Now we have a situation where as the Economist notes tartly that:

IF YOU carry out a well planned atrocity, killing more than 200 people and injuring more than a thousand, and three days later the government that supported an invasion to which you object is unexpectedly defeated in a general election, you are entitled to consider the venture to have been a success. So although Spain's high voting turnout on March 14th, and many Spaniards' apparent ire at the way José María Aznar's government had prematurely blamed Basque terrorists for the outrage, can be taken as healthily democratic signs (see article), there is no escaping the fact that the biggest triumph has been that of the terrorists.

I don't blame the Socialists though- I blame the inept and corrupt Aznar government that thought that using the terrorism card could bail them out of any act however dishonest.

The best lack all convictions, while the worst are full of passionate intensity.

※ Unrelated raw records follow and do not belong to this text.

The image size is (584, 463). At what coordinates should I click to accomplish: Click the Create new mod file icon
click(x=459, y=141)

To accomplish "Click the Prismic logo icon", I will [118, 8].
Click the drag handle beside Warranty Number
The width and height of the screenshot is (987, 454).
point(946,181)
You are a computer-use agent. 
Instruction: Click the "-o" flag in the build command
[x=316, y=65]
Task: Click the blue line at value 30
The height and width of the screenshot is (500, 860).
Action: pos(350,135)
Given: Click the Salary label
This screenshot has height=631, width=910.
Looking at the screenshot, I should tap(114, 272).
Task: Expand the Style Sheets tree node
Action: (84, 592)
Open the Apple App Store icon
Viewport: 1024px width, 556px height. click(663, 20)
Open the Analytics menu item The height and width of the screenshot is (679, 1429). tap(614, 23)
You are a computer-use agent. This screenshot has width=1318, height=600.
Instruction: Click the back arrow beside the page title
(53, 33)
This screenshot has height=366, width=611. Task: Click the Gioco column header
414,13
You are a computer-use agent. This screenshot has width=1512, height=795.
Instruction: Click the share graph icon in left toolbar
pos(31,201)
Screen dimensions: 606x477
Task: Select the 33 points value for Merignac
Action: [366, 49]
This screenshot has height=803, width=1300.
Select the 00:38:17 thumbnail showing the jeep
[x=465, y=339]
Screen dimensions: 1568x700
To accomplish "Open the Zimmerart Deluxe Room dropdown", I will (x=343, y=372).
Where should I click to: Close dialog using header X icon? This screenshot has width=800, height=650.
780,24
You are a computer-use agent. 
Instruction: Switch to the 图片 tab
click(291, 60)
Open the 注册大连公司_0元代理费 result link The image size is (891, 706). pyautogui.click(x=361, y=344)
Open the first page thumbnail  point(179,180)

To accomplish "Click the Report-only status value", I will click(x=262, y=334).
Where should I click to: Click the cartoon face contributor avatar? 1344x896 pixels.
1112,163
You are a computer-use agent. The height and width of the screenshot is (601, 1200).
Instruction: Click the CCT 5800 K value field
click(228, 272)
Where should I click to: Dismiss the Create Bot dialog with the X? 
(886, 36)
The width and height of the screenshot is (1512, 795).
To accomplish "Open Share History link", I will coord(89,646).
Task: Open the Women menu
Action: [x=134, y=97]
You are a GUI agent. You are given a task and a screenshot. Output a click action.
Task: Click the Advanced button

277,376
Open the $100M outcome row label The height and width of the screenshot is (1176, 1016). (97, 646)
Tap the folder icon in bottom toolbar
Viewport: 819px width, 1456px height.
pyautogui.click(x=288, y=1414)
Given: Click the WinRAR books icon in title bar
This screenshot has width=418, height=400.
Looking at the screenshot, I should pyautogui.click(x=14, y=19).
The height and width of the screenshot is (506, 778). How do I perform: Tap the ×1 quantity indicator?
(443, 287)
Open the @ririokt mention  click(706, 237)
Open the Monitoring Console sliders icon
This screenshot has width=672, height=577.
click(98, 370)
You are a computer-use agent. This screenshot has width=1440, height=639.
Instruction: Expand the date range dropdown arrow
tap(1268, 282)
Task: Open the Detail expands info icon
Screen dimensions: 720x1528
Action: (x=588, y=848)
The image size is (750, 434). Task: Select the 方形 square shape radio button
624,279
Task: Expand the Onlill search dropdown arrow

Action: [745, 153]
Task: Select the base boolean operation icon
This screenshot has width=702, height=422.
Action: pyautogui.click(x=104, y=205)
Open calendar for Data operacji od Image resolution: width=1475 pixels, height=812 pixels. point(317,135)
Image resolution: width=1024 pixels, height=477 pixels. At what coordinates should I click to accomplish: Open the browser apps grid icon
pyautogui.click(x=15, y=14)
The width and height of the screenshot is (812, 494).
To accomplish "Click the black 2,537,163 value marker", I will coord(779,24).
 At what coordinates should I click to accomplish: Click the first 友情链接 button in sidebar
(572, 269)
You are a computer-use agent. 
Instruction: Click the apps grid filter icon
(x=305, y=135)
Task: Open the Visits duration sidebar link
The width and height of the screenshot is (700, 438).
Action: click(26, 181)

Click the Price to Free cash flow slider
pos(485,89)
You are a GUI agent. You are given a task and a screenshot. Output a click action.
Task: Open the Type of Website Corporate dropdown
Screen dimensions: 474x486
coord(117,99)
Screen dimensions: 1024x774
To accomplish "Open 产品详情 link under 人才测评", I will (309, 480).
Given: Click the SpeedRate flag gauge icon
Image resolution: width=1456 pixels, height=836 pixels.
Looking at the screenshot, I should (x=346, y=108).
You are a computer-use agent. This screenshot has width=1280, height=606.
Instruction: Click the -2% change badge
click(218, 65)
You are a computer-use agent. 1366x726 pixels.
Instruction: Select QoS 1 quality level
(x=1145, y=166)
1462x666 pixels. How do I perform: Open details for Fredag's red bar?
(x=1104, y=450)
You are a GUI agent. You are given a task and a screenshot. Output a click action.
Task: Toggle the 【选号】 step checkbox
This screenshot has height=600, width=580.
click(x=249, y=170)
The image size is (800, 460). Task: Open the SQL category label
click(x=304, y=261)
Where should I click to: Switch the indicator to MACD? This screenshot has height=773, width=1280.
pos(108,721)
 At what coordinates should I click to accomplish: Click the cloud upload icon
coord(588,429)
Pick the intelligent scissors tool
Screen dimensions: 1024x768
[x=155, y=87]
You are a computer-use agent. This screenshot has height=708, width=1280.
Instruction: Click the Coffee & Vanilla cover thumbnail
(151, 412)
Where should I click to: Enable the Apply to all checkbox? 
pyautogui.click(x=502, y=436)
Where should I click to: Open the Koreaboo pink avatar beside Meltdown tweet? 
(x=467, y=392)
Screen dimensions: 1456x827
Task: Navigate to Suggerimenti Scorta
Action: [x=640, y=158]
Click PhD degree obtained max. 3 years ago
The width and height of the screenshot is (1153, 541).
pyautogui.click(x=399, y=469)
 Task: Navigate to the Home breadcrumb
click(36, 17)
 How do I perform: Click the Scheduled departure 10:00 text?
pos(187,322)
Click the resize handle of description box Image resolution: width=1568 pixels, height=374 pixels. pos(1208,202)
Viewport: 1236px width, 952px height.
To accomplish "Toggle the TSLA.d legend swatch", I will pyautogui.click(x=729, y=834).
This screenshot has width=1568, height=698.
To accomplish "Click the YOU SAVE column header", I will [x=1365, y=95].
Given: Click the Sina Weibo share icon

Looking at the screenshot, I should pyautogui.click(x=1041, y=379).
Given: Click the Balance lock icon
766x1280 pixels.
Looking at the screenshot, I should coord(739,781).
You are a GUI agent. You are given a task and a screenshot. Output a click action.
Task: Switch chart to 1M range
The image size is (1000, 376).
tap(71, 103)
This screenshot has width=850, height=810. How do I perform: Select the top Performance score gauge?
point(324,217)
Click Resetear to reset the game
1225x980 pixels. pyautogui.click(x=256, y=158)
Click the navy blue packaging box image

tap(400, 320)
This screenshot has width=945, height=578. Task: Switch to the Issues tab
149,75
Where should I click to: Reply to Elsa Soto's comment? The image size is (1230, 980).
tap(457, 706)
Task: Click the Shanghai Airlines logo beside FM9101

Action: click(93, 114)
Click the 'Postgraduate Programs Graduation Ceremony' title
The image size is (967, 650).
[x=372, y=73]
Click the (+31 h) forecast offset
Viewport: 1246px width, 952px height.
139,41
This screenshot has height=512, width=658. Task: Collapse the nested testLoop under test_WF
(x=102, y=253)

Yet he is on track to win in November. I have to blame this on the Dem's partly. I've been trying to help them this year, because I knew they needed it. Now, instead of "Bring it on!!!" we have the liberal commentator Eleanor Clift reporting that John Kerry is on vacation in Idaho in the desperately crucial period where as Clift comments accurately: "This is a critical stage in the campaign. The voters barely know Kerry, and the Bush campaign is racing to define him in a negative way before he can define himself... Kerry knew this was coming. “Bring it on,” he said so often it became his battle cry. Well, now they’ve brought it on, and what is Kerry doing? He’s going on vacation in Idaho, leaving behind the festering story of his unholy bond with foreign leaders."


If Kerry wants to be POTUS he better stop that vacation and fly back right now! God Almighty! I thought you Democrats were serious about winning this year. What could be going through his head? Does he want to lose? While the President obstructs the truth and fills the airwaves with propaganda, where is Kerry in order to take up the Democratic standard, stand up, and call the President on his less than factual statements?

Dear God, I did not decide to help Democratic candidates to campaign this year and decide to go against my family in pulling the Donkey lever merely to see John Kerry lounging on an Idaho porch while GW Bush fills American TV sets with misdirection and deceptions!!! You hear me John Kerry? You get off your caboose and you get out there and you stand for something, damn your French hide! You do not get to be a cheese-eating surrender monkey on my watch! Your arse belong to the American people now, John Kerry, and you better hustle it out there and get it moving because the ship is leaving port and you're missing the boat!

You hear me John Kerry? If JFK could campaign while seized up with back-pain, and FDR could campaign while paralyzed by polio, then you John Forbes Kerry can drop your little vacation and get back here and fight for the people who believed enough in you to stake the future of our country on your will and determination! You better bring it on Kerry, because God help us if you wuss out and GW get's another term because of you to ransack this nation then you will deserve the contempt of every patriot in this nation!